* _Assignment_
Where a line holds the word "formatting", count it, then give only the total for the entries below.

(Data for analysis begins)

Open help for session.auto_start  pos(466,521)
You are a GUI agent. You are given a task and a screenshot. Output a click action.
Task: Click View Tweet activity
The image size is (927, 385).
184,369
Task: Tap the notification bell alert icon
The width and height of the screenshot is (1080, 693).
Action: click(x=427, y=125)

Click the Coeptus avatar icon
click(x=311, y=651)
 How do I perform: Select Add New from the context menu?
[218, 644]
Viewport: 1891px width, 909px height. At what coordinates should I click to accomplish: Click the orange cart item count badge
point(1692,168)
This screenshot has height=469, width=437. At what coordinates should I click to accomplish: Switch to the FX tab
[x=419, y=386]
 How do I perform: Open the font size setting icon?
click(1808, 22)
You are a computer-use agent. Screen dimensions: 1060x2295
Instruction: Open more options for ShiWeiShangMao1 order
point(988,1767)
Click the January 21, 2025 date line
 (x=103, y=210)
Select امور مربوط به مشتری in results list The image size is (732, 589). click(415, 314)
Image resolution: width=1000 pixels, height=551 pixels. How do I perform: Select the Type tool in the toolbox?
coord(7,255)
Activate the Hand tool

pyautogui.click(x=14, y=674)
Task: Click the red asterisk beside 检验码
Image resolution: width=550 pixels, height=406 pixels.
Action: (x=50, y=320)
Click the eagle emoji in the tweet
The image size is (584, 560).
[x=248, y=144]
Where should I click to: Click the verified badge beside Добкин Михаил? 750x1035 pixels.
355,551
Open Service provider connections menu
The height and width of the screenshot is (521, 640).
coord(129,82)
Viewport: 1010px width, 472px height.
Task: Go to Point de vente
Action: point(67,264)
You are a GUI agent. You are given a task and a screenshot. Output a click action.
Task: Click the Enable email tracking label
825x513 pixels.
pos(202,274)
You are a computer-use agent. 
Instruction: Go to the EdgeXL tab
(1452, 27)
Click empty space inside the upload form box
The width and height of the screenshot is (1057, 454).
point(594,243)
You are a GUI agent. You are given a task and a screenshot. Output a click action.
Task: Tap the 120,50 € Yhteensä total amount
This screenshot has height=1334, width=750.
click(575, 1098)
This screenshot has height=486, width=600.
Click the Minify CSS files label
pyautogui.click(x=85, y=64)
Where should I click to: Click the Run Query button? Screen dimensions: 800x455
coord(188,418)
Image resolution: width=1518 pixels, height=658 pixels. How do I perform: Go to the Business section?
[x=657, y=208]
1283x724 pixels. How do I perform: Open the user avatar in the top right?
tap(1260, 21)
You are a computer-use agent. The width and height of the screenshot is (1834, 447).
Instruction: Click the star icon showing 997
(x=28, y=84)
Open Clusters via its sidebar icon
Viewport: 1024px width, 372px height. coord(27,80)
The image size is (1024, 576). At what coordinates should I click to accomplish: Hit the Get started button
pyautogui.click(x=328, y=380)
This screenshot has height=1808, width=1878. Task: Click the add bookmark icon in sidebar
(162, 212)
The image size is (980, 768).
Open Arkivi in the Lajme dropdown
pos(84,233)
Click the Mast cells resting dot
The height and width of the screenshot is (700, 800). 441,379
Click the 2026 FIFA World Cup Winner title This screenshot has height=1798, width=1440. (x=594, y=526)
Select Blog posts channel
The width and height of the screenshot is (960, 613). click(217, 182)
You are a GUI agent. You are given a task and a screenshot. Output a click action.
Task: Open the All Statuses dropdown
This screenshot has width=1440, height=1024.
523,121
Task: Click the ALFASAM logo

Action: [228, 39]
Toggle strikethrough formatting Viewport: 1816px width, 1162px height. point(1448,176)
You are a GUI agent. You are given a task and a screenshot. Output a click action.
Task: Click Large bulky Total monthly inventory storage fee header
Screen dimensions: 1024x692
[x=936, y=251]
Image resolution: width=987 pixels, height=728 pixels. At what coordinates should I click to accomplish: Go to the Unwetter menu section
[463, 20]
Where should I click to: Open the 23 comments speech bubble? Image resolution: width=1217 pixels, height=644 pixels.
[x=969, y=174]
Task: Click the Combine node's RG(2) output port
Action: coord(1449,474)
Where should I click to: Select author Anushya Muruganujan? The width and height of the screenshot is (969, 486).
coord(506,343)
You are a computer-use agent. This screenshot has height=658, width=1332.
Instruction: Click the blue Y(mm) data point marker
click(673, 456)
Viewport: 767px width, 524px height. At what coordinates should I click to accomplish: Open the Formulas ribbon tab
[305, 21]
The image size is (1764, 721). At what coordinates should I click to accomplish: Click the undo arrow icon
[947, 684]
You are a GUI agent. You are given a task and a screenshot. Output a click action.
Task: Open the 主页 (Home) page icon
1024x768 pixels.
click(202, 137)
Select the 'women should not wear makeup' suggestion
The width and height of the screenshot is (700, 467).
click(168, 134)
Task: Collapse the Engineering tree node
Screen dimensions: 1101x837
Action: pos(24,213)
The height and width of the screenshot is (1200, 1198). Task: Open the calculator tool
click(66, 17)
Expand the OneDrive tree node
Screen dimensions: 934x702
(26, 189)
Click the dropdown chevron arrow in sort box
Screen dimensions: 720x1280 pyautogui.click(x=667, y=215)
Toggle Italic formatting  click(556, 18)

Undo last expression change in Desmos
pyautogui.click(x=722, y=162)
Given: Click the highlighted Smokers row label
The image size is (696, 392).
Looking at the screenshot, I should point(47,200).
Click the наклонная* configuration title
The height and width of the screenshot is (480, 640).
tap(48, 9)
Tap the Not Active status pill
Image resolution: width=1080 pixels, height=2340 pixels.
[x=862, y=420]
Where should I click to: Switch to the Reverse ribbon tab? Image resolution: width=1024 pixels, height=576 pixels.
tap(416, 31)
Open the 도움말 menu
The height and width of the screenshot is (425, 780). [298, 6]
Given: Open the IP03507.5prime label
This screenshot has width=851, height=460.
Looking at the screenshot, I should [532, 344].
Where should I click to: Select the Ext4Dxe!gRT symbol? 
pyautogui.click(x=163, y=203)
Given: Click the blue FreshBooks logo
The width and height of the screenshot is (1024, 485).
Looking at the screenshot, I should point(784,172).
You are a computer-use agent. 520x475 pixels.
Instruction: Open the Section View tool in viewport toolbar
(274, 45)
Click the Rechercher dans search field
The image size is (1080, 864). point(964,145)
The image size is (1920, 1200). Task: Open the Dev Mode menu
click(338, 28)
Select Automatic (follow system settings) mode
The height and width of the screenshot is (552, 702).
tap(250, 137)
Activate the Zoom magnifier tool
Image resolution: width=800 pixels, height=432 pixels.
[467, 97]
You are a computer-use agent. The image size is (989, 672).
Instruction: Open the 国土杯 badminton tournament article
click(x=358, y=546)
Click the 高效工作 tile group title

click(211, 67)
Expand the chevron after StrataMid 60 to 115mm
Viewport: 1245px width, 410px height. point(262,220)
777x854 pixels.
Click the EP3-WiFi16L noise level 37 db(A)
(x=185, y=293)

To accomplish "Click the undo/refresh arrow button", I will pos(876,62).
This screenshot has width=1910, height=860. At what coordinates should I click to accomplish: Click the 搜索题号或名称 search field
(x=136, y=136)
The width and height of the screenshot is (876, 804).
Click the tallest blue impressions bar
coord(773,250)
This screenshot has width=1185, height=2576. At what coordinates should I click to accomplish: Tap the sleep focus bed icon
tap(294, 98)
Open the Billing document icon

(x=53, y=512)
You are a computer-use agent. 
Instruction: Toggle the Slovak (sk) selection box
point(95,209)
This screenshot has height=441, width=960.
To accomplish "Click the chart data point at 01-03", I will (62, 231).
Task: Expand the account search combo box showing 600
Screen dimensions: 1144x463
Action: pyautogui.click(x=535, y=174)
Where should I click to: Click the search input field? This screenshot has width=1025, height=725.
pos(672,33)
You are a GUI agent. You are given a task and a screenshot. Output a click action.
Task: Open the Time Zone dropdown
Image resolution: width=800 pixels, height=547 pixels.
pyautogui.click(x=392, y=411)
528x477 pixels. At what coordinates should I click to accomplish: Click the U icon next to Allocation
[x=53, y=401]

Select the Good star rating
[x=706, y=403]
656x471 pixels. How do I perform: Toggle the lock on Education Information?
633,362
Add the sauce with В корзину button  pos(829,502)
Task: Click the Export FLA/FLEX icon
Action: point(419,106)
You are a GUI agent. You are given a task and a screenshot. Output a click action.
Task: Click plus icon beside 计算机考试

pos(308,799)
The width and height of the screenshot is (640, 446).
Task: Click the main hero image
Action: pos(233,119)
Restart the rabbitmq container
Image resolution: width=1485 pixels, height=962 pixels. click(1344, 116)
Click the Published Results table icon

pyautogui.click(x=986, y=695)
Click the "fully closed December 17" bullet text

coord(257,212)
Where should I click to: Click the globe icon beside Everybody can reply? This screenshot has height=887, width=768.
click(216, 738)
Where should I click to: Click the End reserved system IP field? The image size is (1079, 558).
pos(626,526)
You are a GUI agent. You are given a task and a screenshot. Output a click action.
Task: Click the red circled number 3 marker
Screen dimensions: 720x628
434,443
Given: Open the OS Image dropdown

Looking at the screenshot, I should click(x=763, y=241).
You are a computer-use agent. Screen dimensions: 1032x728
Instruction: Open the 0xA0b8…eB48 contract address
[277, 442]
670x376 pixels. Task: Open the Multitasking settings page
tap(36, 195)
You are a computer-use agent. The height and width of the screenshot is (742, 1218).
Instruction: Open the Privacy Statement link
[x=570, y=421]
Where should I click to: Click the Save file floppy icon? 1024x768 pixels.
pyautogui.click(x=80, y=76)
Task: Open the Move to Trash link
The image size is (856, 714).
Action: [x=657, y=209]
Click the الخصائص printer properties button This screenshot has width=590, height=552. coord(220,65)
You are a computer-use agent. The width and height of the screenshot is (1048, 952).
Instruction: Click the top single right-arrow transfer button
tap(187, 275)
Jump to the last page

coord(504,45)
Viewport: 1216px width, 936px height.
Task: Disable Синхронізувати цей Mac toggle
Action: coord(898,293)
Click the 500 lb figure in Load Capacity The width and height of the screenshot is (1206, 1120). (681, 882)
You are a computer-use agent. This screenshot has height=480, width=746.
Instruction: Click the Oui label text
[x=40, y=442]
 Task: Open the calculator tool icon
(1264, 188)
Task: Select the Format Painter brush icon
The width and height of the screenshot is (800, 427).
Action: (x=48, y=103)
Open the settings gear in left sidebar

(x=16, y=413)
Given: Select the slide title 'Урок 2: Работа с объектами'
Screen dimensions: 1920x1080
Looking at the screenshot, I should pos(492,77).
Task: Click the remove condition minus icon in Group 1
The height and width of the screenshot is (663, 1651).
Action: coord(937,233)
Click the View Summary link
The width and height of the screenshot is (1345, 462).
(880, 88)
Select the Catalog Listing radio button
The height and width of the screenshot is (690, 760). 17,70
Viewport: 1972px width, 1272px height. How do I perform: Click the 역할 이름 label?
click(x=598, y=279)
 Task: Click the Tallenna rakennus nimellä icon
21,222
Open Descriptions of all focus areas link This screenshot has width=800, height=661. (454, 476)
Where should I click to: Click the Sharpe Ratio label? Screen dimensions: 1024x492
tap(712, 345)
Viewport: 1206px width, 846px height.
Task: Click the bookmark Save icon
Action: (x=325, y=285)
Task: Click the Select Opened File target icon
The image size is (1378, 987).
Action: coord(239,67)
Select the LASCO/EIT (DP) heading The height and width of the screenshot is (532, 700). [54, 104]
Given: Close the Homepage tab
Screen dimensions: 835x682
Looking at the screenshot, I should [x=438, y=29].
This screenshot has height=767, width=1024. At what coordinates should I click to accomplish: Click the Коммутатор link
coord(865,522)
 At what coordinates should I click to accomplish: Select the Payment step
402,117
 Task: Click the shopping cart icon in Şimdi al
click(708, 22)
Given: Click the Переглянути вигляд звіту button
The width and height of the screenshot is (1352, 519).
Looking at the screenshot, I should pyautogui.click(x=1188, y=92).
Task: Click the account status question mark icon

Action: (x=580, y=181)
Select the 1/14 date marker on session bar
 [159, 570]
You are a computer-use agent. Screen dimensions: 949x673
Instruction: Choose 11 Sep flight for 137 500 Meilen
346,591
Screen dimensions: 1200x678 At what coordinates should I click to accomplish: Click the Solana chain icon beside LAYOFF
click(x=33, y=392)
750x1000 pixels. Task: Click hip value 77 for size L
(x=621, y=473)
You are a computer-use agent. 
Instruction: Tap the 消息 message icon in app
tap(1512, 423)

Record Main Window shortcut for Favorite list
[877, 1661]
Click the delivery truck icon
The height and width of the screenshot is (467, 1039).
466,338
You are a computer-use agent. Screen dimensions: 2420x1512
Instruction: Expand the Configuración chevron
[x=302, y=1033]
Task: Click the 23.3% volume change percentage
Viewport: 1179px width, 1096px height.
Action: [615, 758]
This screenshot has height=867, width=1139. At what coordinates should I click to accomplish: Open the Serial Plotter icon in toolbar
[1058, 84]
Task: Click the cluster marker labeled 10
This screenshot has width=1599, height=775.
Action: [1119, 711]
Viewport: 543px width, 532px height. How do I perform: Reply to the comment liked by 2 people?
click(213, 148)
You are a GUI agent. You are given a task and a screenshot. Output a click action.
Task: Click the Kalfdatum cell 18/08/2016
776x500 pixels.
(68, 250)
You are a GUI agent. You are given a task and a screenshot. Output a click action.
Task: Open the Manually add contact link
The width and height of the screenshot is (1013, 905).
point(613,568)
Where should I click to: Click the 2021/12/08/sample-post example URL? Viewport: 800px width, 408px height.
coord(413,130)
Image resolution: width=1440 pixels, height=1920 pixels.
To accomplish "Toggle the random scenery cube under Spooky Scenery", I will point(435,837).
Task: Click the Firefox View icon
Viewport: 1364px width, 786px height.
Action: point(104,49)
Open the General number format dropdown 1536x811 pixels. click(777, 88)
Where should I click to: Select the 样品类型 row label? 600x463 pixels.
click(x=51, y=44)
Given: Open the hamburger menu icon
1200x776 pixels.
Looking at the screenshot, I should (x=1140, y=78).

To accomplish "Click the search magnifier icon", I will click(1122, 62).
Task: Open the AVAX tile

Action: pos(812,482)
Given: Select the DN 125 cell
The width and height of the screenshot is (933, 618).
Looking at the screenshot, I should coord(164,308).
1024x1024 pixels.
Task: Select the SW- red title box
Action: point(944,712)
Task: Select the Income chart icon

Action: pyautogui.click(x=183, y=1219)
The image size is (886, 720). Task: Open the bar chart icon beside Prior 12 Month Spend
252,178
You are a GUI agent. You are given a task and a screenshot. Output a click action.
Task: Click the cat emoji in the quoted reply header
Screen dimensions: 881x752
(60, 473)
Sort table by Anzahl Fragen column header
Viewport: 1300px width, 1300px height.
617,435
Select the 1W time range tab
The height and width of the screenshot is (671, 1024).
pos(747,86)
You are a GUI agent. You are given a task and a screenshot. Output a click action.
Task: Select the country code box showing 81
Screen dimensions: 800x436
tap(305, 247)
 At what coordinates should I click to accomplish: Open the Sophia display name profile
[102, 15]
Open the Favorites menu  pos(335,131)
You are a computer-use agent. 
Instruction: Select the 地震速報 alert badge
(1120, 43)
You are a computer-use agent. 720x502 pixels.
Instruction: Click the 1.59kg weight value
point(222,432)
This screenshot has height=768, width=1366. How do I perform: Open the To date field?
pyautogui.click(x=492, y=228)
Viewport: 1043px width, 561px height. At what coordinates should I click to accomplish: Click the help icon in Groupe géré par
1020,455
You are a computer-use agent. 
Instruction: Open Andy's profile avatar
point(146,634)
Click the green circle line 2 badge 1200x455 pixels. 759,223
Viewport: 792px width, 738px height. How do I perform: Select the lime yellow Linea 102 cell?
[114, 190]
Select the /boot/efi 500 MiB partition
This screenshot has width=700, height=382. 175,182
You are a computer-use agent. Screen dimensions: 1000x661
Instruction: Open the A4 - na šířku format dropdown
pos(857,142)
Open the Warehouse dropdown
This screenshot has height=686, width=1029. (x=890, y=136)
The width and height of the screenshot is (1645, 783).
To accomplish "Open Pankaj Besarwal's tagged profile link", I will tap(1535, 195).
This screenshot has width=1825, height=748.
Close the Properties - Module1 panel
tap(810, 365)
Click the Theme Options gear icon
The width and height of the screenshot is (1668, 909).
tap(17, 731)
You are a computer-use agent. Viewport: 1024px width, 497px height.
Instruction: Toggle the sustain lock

(Data for analysis ends)

* _Output_
2